» **What you will do**:
1) According to the Puerto Lempira passage, why do drug traffickers stop in Puerto Lempira and its surroundings? Answer in one to three sentences.
2) In the Puerto Lempira passage, on the shores of which lagoon does Puerto Lempira stand?

» **Supplied passage**:
━━━━━━━━━━━━━━━━━━━━

Puerto Lempira is a small town on the shores of the Caratasca Lagoon and the capital of the Gracias a Dios department, in the north-east of Honduras. The area is the home of the Miskitos indigenous minority. This department of Honduras is one of the poorest region in Central America. There’s an on-going sanitary emergency, a total lack of infrastructures and a basic need of drinkable water for the population. There’s an economy of subsistence and workers are mostly exploited and under waged. More than 90% of the population live below the poverty line.
Gracias a Dios happens to be exactly half way on the narco cartels’ paths between Colombia and the States. Puerto Lempira and its surroundings are often chosen by the narcos to make a stop while travelling to bring drugs on the American market. Drugs are carried on small and fast boats or on small airplanes that sometimes are forced to stop half way, either to hide from the Coast Guard or to reload fuel. Among the residents of the only prison in the department, many were caught and judged guilty of narco traffic related crimes. The living conditions within the prison are inhuman. Prisoners sleep in overcrowded cells made of concrete walls and tin-plated ceilings, hygiene is a major problem, bread and coffee are the only food supplied and a constant lack of drinkable water make this one of the worst jail of Honduras.
A picture of this reportage was part of a National Geographic group exhibition.

━━━━━━━━━━━━━━━━━━━━

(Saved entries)

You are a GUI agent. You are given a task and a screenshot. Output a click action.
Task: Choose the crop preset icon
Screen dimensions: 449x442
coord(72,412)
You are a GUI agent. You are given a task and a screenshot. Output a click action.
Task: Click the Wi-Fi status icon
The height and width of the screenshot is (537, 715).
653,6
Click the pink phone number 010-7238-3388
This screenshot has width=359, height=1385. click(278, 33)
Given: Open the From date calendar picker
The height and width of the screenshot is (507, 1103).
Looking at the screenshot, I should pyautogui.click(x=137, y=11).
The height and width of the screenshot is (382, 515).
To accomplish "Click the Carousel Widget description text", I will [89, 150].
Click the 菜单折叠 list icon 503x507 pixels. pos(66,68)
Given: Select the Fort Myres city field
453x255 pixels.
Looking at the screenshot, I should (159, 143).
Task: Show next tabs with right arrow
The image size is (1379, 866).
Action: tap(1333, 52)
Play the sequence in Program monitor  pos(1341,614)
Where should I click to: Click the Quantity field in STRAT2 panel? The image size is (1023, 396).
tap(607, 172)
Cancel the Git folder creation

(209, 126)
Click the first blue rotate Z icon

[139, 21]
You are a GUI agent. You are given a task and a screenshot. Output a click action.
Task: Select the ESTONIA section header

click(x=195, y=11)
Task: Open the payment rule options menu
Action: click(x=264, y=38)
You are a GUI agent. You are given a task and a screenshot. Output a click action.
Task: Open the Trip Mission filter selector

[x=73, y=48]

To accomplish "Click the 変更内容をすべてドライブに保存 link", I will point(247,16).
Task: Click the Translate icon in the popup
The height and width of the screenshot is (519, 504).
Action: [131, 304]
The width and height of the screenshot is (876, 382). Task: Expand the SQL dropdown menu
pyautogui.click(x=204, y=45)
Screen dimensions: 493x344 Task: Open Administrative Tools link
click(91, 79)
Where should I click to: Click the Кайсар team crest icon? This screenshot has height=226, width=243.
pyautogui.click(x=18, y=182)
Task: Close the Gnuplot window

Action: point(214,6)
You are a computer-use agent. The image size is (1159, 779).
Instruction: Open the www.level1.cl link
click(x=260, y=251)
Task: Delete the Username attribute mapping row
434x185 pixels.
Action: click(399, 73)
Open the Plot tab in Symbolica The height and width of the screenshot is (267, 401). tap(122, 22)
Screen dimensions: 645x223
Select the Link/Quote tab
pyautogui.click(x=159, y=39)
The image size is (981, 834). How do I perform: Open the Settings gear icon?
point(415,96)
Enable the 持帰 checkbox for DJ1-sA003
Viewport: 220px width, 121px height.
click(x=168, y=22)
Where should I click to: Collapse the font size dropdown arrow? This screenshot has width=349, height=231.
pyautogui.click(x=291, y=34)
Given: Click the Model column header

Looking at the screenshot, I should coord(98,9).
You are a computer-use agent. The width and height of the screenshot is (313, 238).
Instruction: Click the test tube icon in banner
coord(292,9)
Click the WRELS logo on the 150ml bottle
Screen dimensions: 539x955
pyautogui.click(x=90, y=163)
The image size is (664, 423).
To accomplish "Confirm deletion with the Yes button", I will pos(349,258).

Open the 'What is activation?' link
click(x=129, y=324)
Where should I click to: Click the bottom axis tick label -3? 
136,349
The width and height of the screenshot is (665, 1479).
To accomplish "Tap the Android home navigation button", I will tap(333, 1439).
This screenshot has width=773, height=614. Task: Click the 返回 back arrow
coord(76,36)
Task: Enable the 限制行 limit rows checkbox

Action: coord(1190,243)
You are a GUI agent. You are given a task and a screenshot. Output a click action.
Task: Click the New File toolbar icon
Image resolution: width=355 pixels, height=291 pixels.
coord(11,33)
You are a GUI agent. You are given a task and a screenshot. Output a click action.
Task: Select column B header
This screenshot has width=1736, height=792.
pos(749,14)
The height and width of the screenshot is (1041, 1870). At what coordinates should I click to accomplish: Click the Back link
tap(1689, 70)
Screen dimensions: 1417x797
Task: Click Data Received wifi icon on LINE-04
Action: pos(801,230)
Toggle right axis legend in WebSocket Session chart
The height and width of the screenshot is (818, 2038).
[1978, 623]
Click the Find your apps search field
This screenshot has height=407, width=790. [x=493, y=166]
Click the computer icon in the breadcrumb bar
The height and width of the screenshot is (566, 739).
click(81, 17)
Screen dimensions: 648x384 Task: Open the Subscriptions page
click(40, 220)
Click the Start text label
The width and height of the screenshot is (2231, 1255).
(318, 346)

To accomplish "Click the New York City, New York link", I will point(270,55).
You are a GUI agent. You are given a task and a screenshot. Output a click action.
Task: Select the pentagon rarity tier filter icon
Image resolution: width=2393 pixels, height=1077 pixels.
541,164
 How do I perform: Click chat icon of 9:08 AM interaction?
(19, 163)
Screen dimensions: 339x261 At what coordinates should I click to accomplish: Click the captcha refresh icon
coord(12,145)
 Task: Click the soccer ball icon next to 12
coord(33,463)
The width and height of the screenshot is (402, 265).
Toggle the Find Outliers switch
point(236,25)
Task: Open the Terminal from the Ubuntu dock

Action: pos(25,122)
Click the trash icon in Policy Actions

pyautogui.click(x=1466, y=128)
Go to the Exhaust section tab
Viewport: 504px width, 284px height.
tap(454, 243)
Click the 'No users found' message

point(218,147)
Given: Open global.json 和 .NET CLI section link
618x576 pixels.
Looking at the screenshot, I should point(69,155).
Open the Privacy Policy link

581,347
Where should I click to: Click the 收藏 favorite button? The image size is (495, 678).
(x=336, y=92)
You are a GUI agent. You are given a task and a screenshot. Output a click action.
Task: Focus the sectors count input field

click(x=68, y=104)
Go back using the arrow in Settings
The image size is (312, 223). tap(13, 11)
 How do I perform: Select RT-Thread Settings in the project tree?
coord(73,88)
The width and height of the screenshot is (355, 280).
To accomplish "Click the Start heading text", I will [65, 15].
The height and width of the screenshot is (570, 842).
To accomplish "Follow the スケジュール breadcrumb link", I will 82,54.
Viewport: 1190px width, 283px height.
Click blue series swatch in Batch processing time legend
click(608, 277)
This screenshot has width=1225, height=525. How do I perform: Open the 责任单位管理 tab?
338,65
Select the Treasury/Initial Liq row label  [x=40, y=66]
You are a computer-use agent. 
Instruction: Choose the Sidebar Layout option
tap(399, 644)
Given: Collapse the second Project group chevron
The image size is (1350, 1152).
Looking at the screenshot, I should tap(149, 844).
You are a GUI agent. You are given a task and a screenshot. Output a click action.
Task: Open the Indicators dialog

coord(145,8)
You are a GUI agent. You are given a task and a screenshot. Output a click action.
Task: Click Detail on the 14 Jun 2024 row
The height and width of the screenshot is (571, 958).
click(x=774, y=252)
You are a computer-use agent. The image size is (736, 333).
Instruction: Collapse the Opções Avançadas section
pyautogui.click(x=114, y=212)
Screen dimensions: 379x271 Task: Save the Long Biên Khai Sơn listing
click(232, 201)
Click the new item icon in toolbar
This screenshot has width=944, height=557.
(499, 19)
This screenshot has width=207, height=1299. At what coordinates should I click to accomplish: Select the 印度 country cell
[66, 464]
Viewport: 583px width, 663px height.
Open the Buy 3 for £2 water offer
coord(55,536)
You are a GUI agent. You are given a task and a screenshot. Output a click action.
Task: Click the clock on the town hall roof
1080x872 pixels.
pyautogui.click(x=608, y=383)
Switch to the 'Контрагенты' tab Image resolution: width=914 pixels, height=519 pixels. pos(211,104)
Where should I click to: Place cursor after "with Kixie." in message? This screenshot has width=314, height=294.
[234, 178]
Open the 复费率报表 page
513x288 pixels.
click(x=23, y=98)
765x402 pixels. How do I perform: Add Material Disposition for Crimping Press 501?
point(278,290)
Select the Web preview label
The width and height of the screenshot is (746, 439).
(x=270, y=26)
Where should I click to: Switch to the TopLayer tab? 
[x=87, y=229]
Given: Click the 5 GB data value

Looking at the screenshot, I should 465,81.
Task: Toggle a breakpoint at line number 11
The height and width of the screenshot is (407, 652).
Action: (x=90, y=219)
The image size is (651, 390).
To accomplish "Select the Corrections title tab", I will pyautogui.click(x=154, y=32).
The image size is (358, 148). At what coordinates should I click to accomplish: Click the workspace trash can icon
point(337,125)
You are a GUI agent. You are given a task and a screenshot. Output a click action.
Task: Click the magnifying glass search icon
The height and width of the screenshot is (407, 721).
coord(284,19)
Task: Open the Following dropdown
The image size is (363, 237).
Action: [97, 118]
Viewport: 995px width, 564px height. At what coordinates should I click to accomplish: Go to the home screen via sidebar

━━━━━━━━━━━━━━━━━━━━

» **Expected results**:
1) Gracias a Dios lies halfway along the traffickers' routes between Colombia and the United States. Their small boats and airplanes are sometimes forced to stop partway, either to hide from the Coast Guard or to refuel.

2) The Caratasca Lagoon.